Julie Fernandez is a full-time wheelchair user who was an actor and disability consultant, and now brings over three decades of production experience to her role as an Access Coordinator (AC) and Agent. She is the leading AC at Casarotto and runs the Access Team alongside Sara Johnson, where they represent 17 ACs and other access experts and consultants.
Here Julie writes about the importance of the AC role and how it came to be.
“I am often asked about my job; what it entails and what my responsibilities are on a production. In short, an Access Coordinator provides on the ground expert advice and support as well as helping to signpost, guide and oversee the production team to make sure each office, studio and location is as accessible as possible.
Another vital part of the role is to enable anyone from the cast, crew or creative team who is deaf, disabled and/or neurodivergent (DDN,) to safely disclose their access requirements to ensure that these are met. This enables them to do the job that they have been hired to do, barrier free.
The AC begins by sending an introductory letter to all cast, crew and creatives on production to explain the role and how it can help. We do this because despite it being nearly three years since I first called myself an AC, many people have still not worked with one. We encourage anyone who has disclosed, and anyone who might want to, to arrange for a 1:1 chat where we discuss their relevant access requirements. This is then sensitively shared with the relevant production department. The AC is there to help guide and oversee any accommodations being made.
I look back to when I was eighteen and was cast as the first disabled actor to play a main character in a soap in the UK, appearing as Nessa in Eldorado. Even at that early age it was clear to me that it was seen as my responsibility to educate everyone about my disability and requirements, as well as being the expert on disability in general. I always had to provide this education unpaid and in addition to the job I was hired to do. Despite this rarely did I have my own access requirements met, even when collaborating with good people along the way. Disabled creatives in the industry have tried to centre the disabled experience for decades, but we have come up against a real lack of genuine inclusion formed around ableist attitudes and practices. All these obstacles, as well as the failure of the industry to sufficiently fund accessible facilities and locations, has contributed toward make working life exceedingly difficult for my peers and I over the last 30 years.

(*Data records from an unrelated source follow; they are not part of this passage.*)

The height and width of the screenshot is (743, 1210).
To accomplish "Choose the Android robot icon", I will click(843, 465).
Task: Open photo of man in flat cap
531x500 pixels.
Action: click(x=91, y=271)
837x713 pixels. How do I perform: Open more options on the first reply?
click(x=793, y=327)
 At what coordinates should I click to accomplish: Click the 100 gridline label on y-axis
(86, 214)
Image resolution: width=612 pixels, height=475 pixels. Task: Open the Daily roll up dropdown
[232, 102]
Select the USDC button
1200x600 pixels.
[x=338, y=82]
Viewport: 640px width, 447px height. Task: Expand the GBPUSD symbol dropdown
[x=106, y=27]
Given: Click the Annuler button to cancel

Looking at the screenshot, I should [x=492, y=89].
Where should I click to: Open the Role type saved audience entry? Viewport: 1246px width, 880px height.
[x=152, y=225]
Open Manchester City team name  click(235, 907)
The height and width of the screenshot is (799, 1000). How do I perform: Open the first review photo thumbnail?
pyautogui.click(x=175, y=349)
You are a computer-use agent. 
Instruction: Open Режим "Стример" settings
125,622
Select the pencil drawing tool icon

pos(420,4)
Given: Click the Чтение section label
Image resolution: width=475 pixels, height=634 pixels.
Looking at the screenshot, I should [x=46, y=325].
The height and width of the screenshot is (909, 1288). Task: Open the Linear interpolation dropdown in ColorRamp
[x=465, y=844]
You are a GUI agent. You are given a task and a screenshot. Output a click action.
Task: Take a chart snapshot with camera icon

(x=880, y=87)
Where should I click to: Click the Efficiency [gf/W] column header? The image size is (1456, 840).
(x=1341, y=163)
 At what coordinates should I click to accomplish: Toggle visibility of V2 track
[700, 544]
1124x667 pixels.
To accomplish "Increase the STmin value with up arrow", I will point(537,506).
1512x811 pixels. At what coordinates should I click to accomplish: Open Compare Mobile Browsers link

Mine and Sara’s work in building the shape of the AC role into something practical and affordable has been a game changer, and I see it as the most sensible first piece of the jigsaw to genuine sustainable representation.
It was Jack Thorne’s MacTaggart lecture in 2021 that was the key to the formalisation of the role. Jack used his opportunity as a Call to Action for the disabled community. He along with Katie Player, Genevieve Barr and Holly Lubran then created the lobby group Underlying Health Condition, which suggested simple practical recommendations for change. One of these was to have an Access Coordinator on all high end TV productions. Katie and Jack asked Sara Johnson to put together a course to train 12 ACs and I was brought in as co-lead to work with her. Our working life began in the Spring of 2022 when I took my first job as an AC and we built the course around that experience. The work of Jack and the Underlying Health Condition team encouraged a pan-industry response to the lack of disability representation on and off screen. The TV Access Project stemmed from that and it continues to do vital work with the goal of full inclusion by 2030. All to improve the industry we work in for the one in five of us who are DDN or who have a health condition.
I still find it staggering that many people do not know that twenty percent of the global population live with a health condition or disability, and that by extension this makes up twenty percent of a film and television audience.
Though there is still much to be done I am proud of the work Sara and I have been able to do in such a short space of time. The Access Coordinator is now a paid crew role that is both commercially practical and accountable. There is no longer the need for anyone who has a health condition or disability to feel uncomfortable in having to be the spokesperson for their own or anyone else’s access requirements. That is immensely rewarding.”